(Beginning of RECORDS FOR THE TASK)

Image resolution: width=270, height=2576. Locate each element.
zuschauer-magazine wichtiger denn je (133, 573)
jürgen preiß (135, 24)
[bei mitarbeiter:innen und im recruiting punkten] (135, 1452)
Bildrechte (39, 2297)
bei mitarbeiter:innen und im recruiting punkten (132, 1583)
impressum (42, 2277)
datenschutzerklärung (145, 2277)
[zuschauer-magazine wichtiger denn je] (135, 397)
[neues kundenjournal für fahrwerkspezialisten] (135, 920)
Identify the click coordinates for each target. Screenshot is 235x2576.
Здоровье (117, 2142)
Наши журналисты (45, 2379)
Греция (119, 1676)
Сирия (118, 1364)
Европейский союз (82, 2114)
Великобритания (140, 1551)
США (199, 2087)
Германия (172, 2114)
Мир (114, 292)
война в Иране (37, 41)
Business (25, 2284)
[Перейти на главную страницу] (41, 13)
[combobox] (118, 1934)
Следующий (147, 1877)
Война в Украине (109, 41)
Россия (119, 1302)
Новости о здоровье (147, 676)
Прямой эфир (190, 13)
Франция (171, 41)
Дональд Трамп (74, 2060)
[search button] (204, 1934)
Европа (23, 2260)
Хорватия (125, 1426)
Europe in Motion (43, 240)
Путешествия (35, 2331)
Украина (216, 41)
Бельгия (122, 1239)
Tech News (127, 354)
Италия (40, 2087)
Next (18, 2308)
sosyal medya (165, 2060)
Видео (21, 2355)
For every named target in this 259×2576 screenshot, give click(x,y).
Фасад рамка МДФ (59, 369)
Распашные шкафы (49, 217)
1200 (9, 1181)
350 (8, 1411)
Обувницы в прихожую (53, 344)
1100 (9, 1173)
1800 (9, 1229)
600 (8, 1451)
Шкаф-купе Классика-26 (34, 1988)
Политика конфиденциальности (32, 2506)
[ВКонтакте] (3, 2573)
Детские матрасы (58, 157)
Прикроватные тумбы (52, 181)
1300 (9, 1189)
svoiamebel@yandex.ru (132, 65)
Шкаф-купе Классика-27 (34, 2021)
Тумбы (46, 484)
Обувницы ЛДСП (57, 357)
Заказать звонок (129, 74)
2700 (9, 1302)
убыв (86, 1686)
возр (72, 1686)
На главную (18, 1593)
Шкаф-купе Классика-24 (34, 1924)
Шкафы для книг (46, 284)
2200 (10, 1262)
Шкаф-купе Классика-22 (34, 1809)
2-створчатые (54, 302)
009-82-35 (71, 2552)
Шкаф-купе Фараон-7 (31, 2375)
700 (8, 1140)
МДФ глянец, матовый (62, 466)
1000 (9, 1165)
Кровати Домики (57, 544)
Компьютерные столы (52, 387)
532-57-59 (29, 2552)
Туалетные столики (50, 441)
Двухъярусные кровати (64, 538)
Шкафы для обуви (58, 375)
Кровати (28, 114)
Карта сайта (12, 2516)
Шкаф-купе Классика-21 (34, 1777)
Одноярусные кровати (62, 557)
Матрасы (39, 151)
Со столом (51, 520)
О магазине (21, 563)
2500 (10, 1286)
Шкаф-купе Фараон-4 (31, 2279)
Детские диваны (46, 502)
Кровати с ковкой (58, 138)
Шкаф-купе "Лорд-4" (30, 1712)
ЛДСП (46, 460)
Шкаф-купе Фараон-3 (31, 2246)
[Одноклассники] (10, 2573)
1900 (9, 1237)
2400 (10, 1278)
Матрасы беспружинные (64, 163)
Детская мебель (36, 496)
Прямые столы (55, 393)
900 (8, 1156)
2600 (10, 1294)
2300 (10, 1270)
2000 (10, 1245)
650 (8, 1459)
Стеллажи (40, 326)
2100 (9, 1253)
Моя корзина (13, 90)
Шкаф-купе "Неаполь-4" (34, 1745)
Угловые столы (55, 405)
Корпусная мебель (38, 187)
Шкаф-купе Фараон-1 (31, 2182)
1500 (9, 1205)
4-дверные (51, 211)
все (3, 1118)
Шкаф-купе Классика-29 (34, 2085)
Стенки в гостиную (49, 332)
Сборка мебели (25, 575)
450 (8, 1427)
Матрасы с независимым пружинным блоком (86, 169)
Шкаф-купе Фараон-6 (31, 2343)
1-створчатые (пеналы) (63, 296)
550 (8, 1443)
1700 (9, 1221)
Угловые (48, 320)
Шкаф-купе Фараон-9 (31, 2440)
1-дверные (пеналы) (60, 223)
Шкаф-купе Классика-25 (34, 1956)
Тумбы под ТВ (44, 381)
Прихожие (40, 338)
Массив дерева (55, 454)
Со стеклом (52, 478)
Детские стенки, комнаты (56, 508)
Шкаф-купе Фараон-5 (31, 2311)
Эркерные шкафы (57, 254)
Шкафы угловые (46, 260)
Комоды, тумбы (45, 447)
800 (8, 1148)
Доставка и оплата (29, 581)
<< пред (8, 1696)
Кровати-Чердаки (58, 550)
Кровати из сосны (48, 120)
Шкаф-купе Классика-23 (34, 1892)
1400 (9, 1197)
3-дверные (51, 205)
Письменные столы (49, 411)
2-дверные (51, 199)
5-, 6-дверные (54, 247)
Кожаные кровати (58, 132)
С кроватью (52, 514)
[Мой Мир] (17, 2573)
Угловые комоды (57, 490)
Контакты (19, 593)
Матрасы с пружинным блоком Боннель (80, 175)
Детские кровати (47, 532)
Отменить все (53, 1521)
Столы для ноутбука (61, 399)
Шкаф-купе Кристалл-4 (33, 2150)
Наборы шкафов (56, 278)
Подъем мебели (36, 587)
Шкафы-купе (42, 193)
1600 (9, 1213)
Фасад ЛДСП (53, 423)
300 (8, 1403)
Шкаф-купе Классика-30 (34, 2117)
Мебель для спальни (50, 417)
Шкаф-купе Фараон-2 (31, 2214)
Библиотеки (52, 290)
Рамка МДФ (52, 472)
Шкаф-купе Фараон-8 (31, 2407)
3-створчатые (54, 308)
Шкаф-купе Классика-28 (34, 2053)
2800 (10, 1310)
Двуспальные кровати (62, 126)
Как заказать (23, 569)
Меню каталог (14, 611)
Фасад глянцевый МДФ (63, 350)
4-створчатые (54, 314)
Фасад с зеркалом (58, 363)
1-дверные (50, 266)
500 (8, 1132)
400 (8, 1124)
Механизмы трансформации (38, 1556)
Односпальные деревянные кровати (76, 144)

(End of RECORDS FOR THE TASK)

TASK — The full set of entries above has to be restated exactly.

REPLY —
Image resolution: width=270, height=2576. Locate each element.
zuschauer-magazine wichtiger denn je (133, 573)
jürgen preiß (135, 24)
[bei mitarbeiter:innen und im recruiting punkten] (135, 1452)
Bildrechte (39, 2297)
bei mitarbeiter:innen und im recruiting punkten (132, 1583)
impressum (42, 2277)
datenschutzerklärung (145, 2277)
[zuschauer-magazine wichtiger denn je] (135, 397)
[neues kundenjournal für fahrwerkspezialisten] (135, 920)
Identify the click coordinates for each target. Screenshot is 235x2576.
Здоровье (117, 2142)
Наши журналисты (45, 2379)
Греция (119, 1676)
Сирия (118, 1364)
Европейский союз (82, 2114)
Великобритания (140, 1551)
США (199, 2087)
Германия (172, 2114)
Мир (114, 292)
война в Иране (37, 41)
Business (25, 2284)
[Перейти на главную страницу] (41, 13)
[combobox] (118, 1934)
Следующий (147, 1877)
Война в Украине (109, 41)
Россия (119, 1302)
Новости о здоровье (147, 676)
Прямой эфир (190, 13)
Франция (171, 41)
Дональд Трамп (74, 2060)
[search button] (204, 1934)
Европа (23, 2260)
Хорватия (125, 1426)
Europe in Motion (43, 240)
Путешествия (35, 2331)
Украина (216, 41)
Бельгия (122, 1239)
Tech News (127, 354)
Италия (40, 2087)
Next (18, 2308)
sosyal medya (165, 2060)
Видео (21, 2355)
For every named target in this 259×2576 screenshot, give click(x,y).
Фасад рамка МДФ (59, 369)
Распашные шкафы (49, 217)
1200 (9, 1181)
350 (8, 1411)
Обувницы в прихожую (53, 344)
1100 (9, 1173)
1800 (9, 1229)
600 (8, 1451)
Шкаф-купе Классика-26 (34, 1988)
Политика конфиденциальности (32, 2506)
[ВКонтакте] (3, 2573)
Детские матрасы (58, 157)
Прикроватные тумбы (52, 181)
1300 (9, 1189)
svoiamebel@yandex.ru (132, 65)
Шкаф-купе Классика-27 (34, 2021)
Тумбы (46, 484)
Обувницы ЛДСП (57, 357)
Заказать звонок (129, 74)
2700 (9, 1302)
убыв (86, 1686)
возр (72, 1686)
На главную (18, 1593)
Шкаф-купе Классика-24 (34, 1924)
Шкафы для книг (46, 284)
2200 (10, 1262)
Шкаф-купе Классика-22 (34, 1809)
2-створчатые (54, 302)
009-82-35 (71, 2552)
Шкаф-купе Фараон-7 (31, 2375)
700 (8, 1140)
МДФ глянец, матовый (62, 466)
1000 (9, 1165)
Кровати Домики (57, 544)
Компьютерные столы (52, 387)
532-57-59 (29, 2552)
Туалетные столики (50, 441)
Двухъярусные кровати (64, 538)
Шкафы для обуви (58, 375)
Кровати (28, 114)
Карта сайта (12, 2516)
Шкаф-купе Классика-21 (34, 1777)
Одноярусные кровати (62, 557)
Матрасы (39, 151)
Со столом (51, 520)
О магазине (21, 563)
2500 (10, 1286)
Шкаф-купе Фараон-4 (31, 2279)
Детские диваны (46, 502)
Кровати с ковкой (58, 138)
Шкаф-купе "Лорд-4" (30, 1712)
ЛДСП (46, 460)
Шкаф-купе Фараон-3 (31, 2246)
[Одноклассники] (10, 2573)
1900 (9, 1237)
2400 (10, 1278)
Матрасы беспружинные (64, 163)
Детская мебель (36, 496)
Прямые столы (55, 393)
900 (8, 1156)
2600 (10, 1294)
2300 (10, 1270)
2000 (10, 1245)
650 (8, 1459)
Стеллажи (40, 326)
2100 (9, 1253)
Моя корзина (13, 90)
Шкаф-купе "Неаполь-4" (34, 1745)
Угловые столы (55, 405)
Корпусная мебель (38, 187)
Шкаф-купе Фараон-1 (31, 2182)
1500 (9, 1205)
4-дверные (51, 211)
все (3, 1118)
Шкаф-купе Классика-29 (34, 2085)
Стенки в гостиную (49, 332)
Сборка мебели (25, 575)
450 (8, 1427)
Матрасы с независимым пружинным блоком (86, 169)
Шкаф-купе Фараон-6 (31, 2343)
1-створчатые (пеналы) (63, 296)
550 (8, 1443)
1700 (9, 1221)
Угловые (48, 320)
Шкаф-купе Фараон-9 (31, 2440)
1-дверные (пеналы) (60, 223)
Шкаф-купе Классика-25 (34, 1956)
Тумбы под ТВ (44, 381)
Прихожие (40, 338)
Массив дерева (55, 454)
Со стеклом (52, 478)
Детские стенки, комнаты (56, 508)
Шкаф-купе Фараон-5 (31, 2311)
Эркерные шкафы (57, 254)
Шкафы угловые (46, 260)
Комоды, тумбы (45, 447)
800 (8, 1148)
Доставка и оплата (29, 581)
<< пред (8, 1696)
Кровати-Чердаки (58, 550)
Кровати из сосны (48, 120)
Шкаф-купе Классика-23 (34, 1892)
1400 (9, 1197)
3-дверные (51, 205)
Письменные столы (49, 411)
2-дверные (51, 199)
5-, 6-дверные (54, 247)
Кожаные кровати (58, 132)
С кроватью (52, 514)
[Мой Мир] (17, 2573)
Угловые комоды (57, 490)
Контакты (19, 593)
Матрасы с пружинным блоком Боннель (80, 175)
Детские кровати (47, 532)
Отменить все (53, 1521)
Столы для ноутбука (61, 399)
Шкаф-купе Кристалл-4 (33, 2150)
Наборы шкафов (56, 278)
Подъем мебели (36, 587)
Шкафы-купе (42, 193)
1600 (9, 1213)
Фасад ЛДСП (53, 423)
300 (8, 1403)
Шкаф-купе Классика-30 (34, 2117)
Мебель для спальни (50, 417)
Шкаф-купе Фараон-2 (31, 2214)
Библиотеки (52, 290)
Рамка МДФ (52, 472)
Шкаф-купе Фараон-8 (31, 2407)
3-створчатые (54, 308)
Шкаф-купе Классика-28 (34, 2053)
2800 (10, 1310)
Двуспальные кровати (62, 126)
Как заказать (23, 569)
Меню каталог (14, 611)
Фасад глянцевый МДФ (63, 350)
4-створчатые (54, 314)
Фасад с зеркалом (58, 363)
1-дверные (50, 266)
500 (8, 1132)
400 (8, 1124)
Механизмы трансформации (38, 1556)
Односпальные деревянные кровати (76, 144)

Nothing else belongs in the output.